Michelle John, founding director of the UK social enterprise PEGS, surveyed 188 parents who approached the group for help and found 17% — predominantly mothers — reported sexual harm from their own child [1]. Alongside it, Amanda Holt, a criminology professor at the University of Roehampton, published what is thought to be the first academic paper on the subject, "Understanding Harmful Sexual Behaviour Towards Parents." She analysed data from about 2,000 parents who sought help from a UK support service in 2023 and found 13% had experienced harmful sexual behaviour from a child; of those, 96% were mothers and 4% fathers, and the children ranged in age from five to 31 [1].

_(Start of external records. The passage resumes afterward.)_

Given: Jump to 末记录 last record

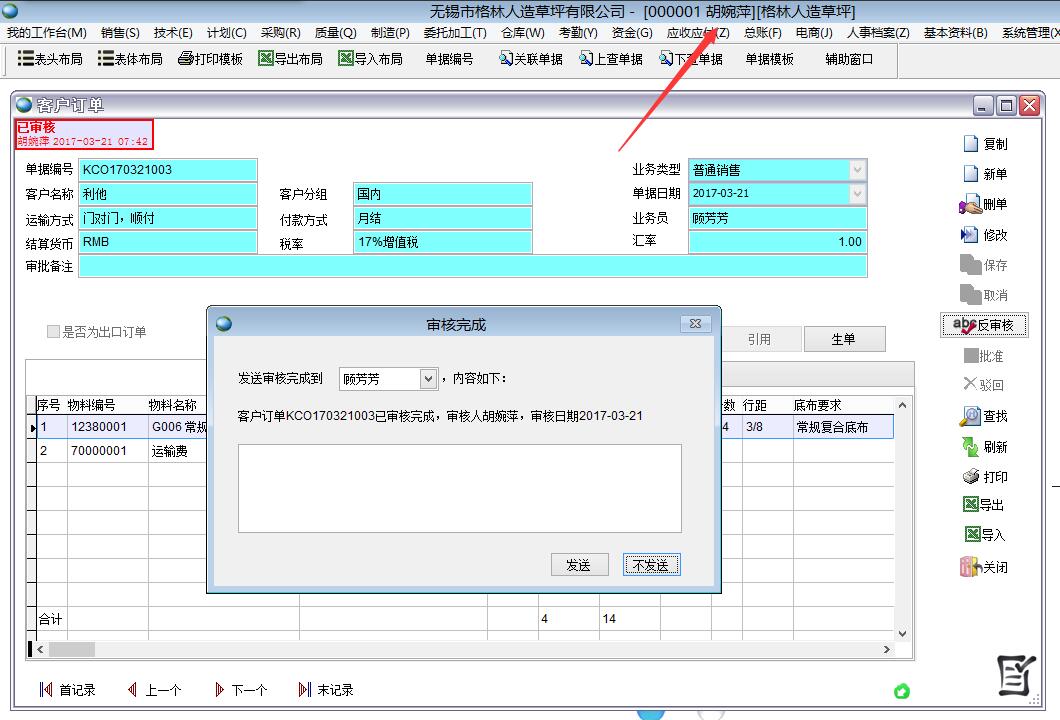Looking at the screenshot, I should (x=305, y=690).

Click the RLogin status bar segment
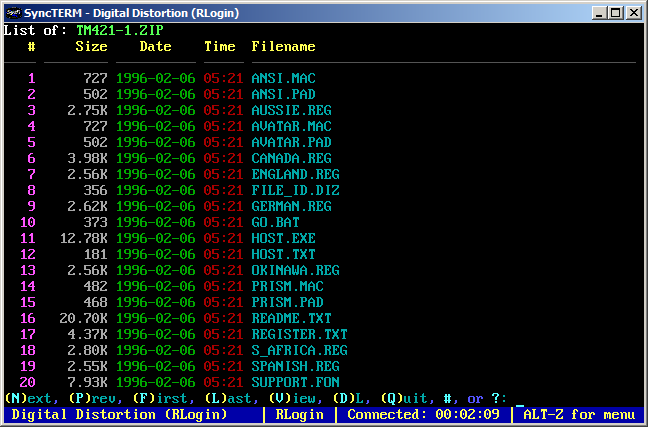[x=299, y=414]
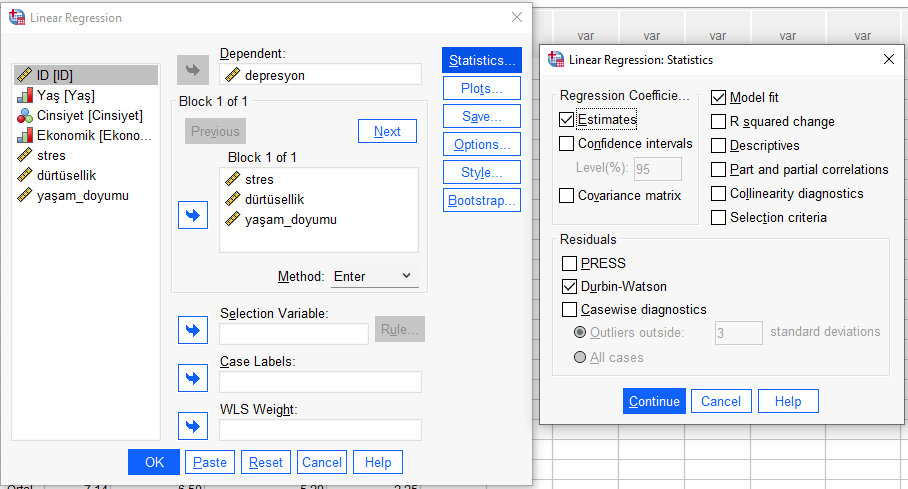Check the Descriptives checkbox
Screen dimensions: 908x489
coord(719,146)
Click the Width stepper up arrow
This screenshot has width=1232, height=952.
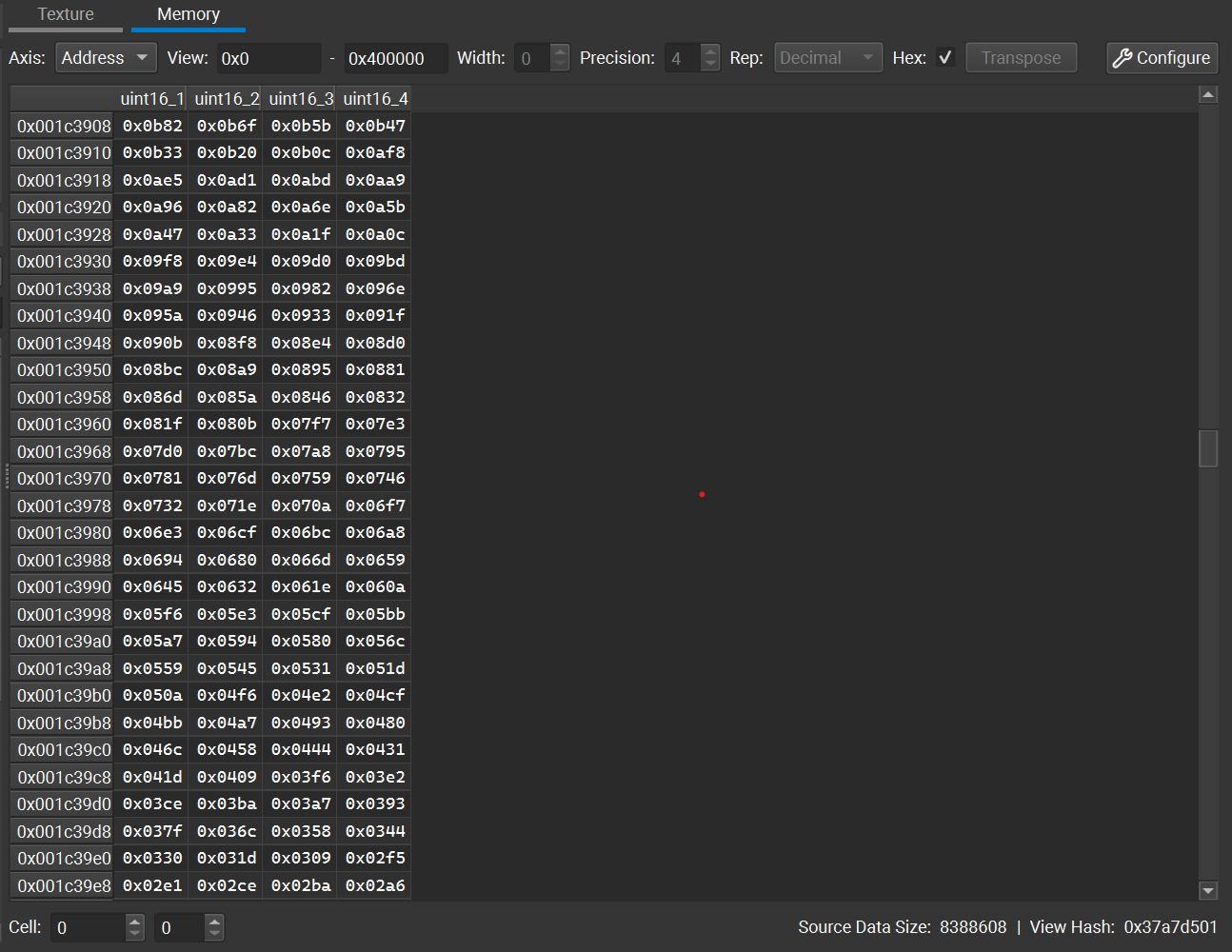[560, 50]
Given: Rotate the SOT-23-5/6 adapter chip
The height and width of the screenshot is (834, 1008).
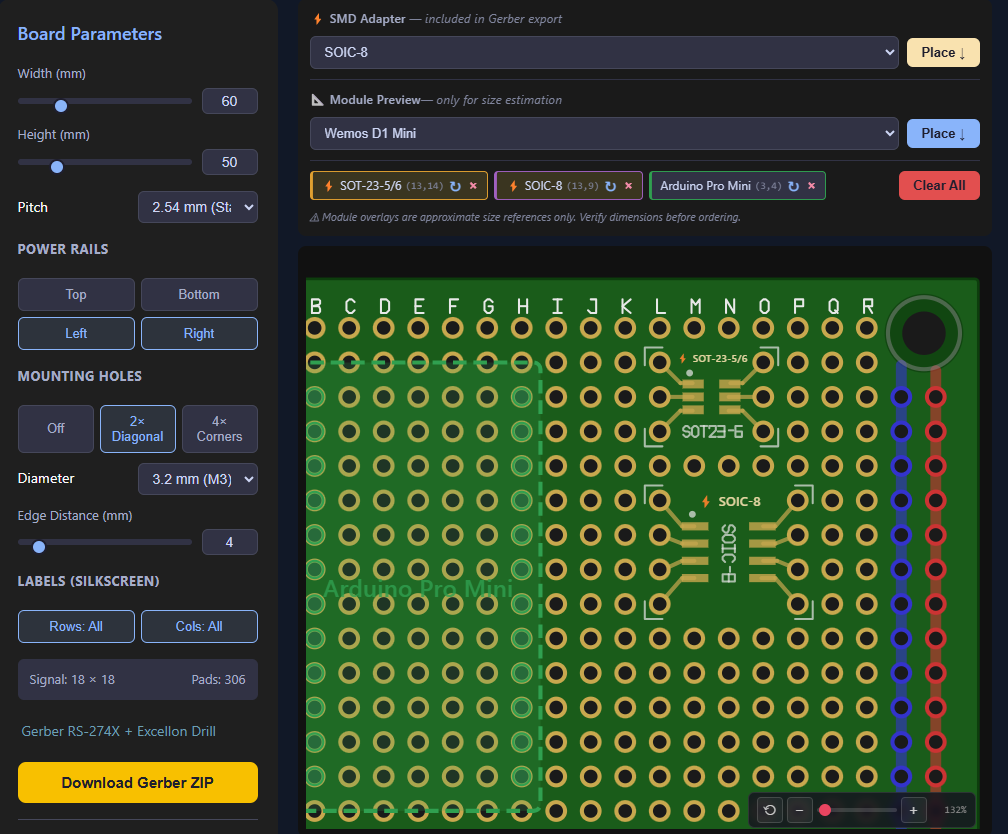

Both numbers describe people already reaching for help — referral and survey samples, not a measure of how common this is across the population. That distinction is where the online conversation is likeliest to slip, converting help-seeking data into a national epidemic or collapsing the cases into a single villain: pornography, AI, or neurodiversity. John noted parents reporting children "making indecent images using ChatGPT," but Holt's paper links the abuse to prior domestic-abuse exposure and childhood trauma, not one cause.
The consequence the framing obscures is service design. A mother the Guardian calls Lucy, assaulted in her sleep by her adult son, said therapists left her feeling misunderstood and that she feared being accused of abusing her own child. "It's a torture. It's lifelong punishment," she said [1]. Police, mental-health and safeguarding services need trauma-sensitive responses that protect parents without treating every diagnosis or family history as interchangeable.